[Problem description]: Search for the word "agent" in the entries. Each line that holds it should be copied.

[Supplied material]:

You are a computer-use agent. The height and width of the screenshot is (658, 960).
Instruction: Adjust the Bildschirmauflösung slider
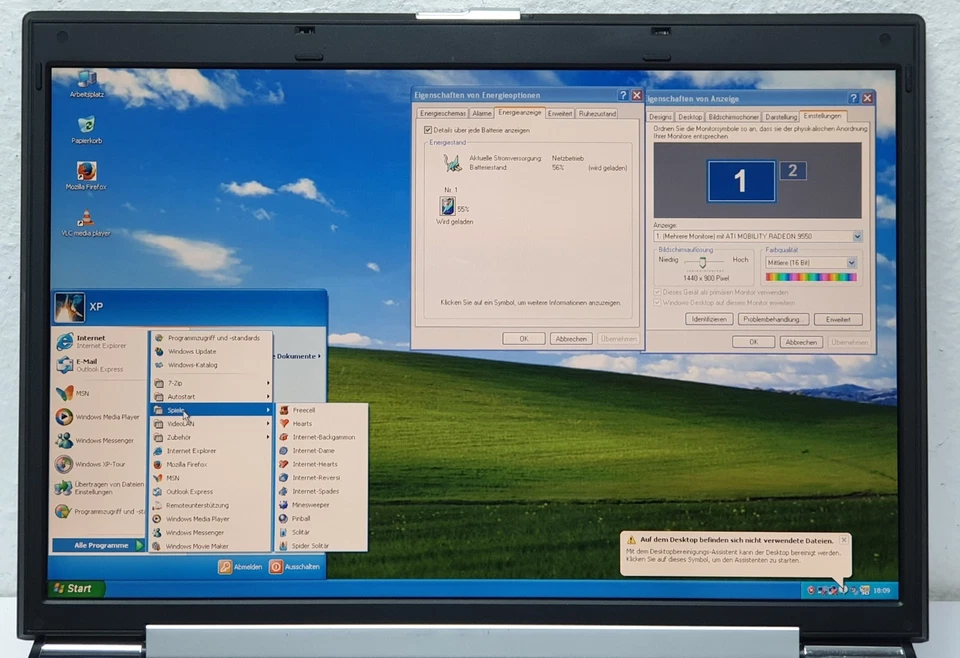(x=702, y=260)
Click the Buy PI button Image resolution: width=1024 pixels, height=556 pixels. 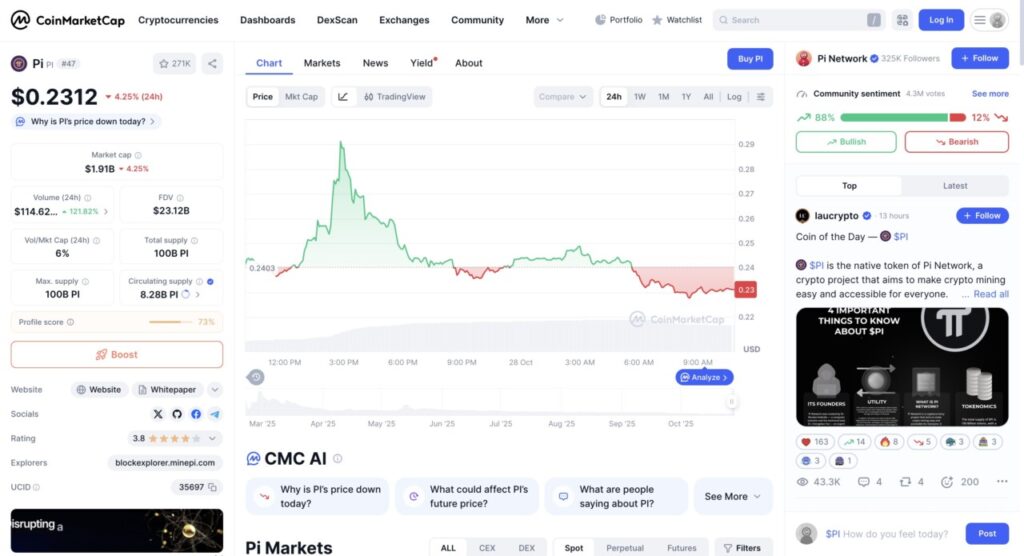tap(749, 59)
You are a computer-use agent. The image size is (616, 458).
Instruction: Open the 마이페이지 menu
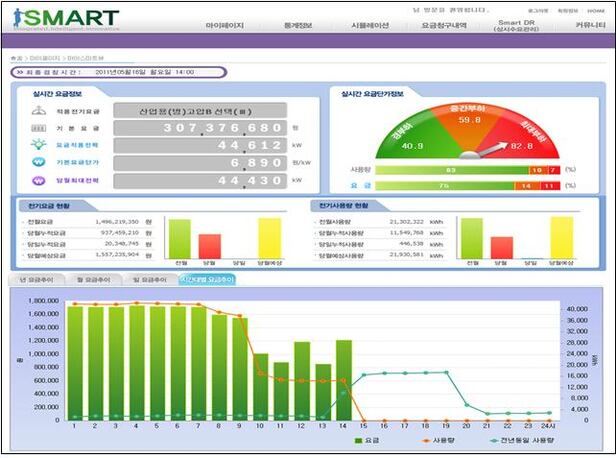223,23
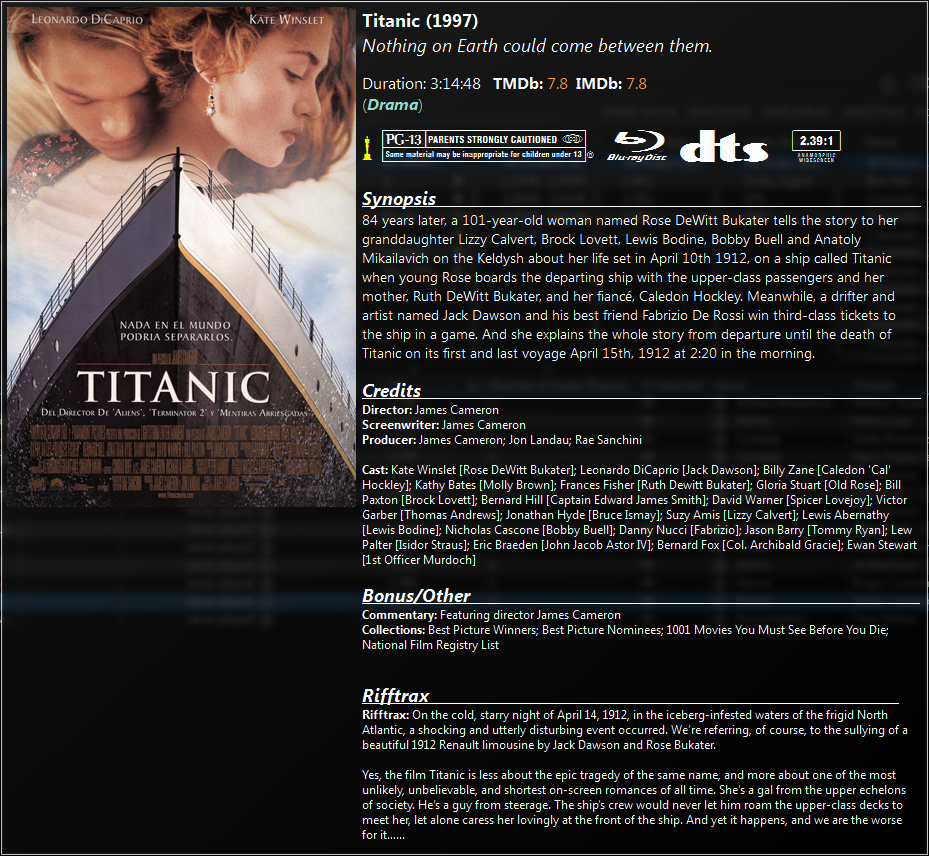This screenshot has width=929, height=856.
Task: Click the movie tagline text
Action: click(x=537, y=46)
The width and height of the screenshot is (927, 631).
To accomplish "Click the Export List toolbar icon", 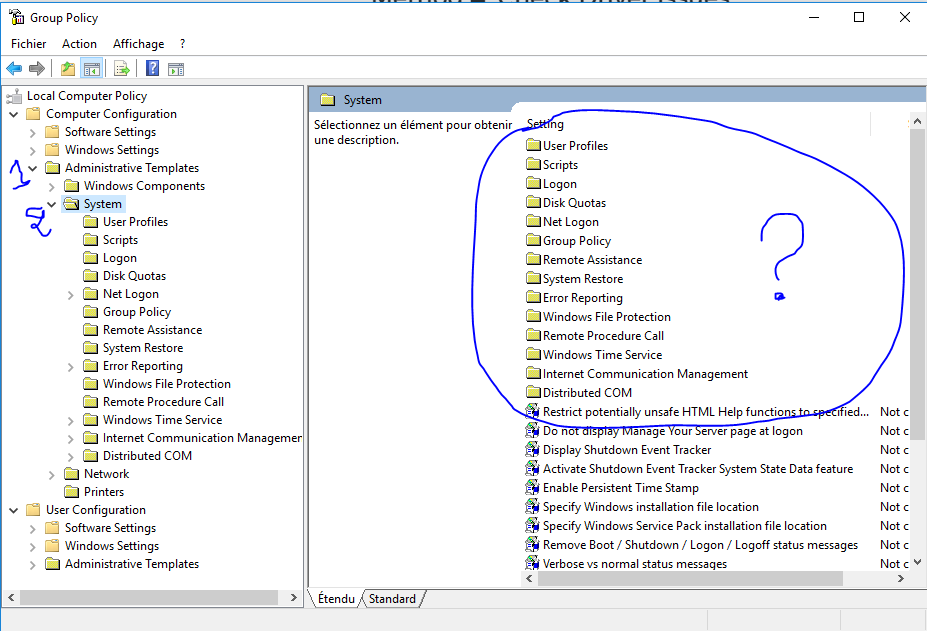I will point(122,69).
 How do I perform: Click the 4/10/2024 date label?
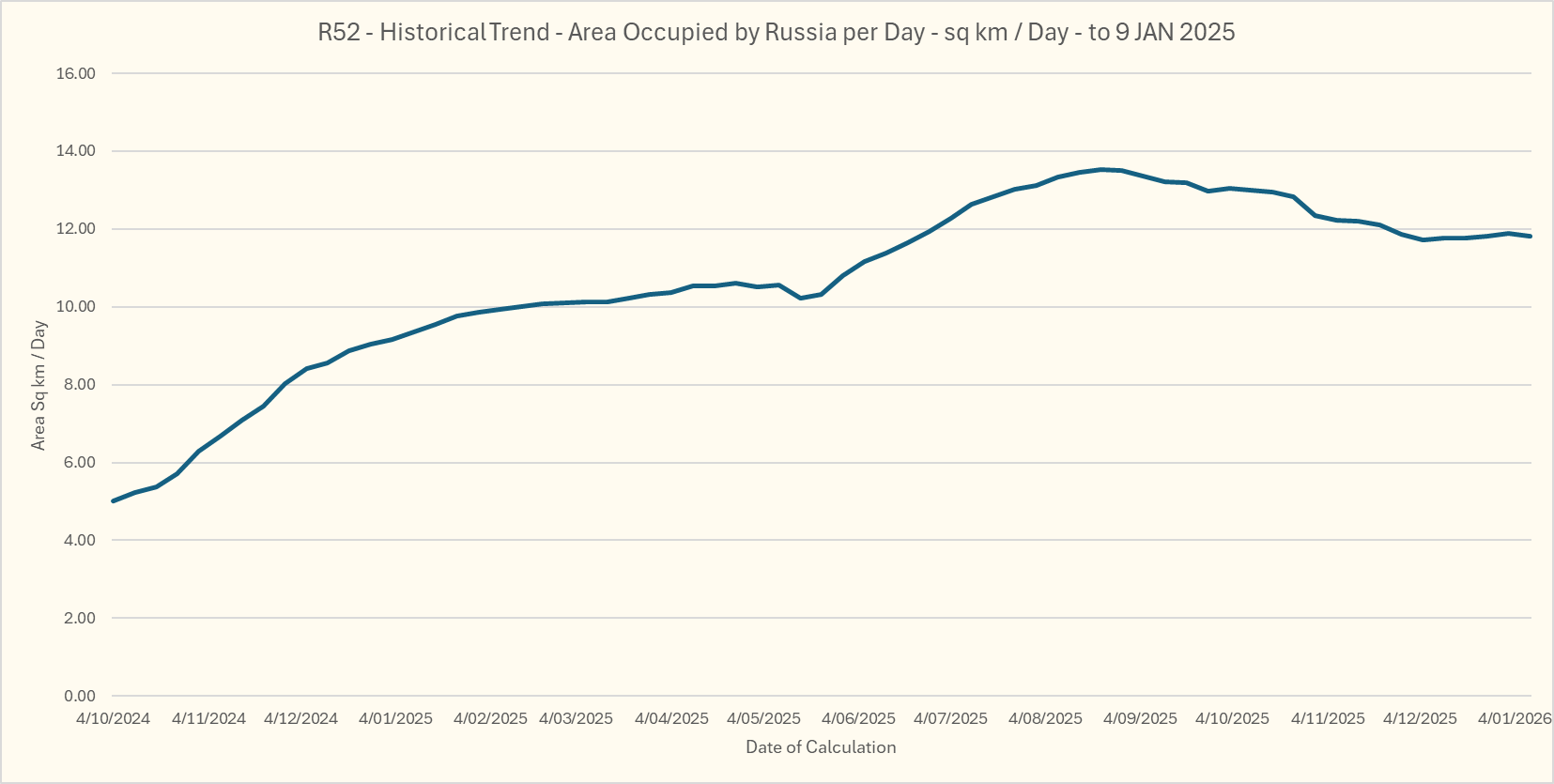(113, 718)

[Finished exercise]:
You are a computer-use agent. The height and width of the screenshot is (658, 960).
You are a computer-use agent. The image size is (616, 458).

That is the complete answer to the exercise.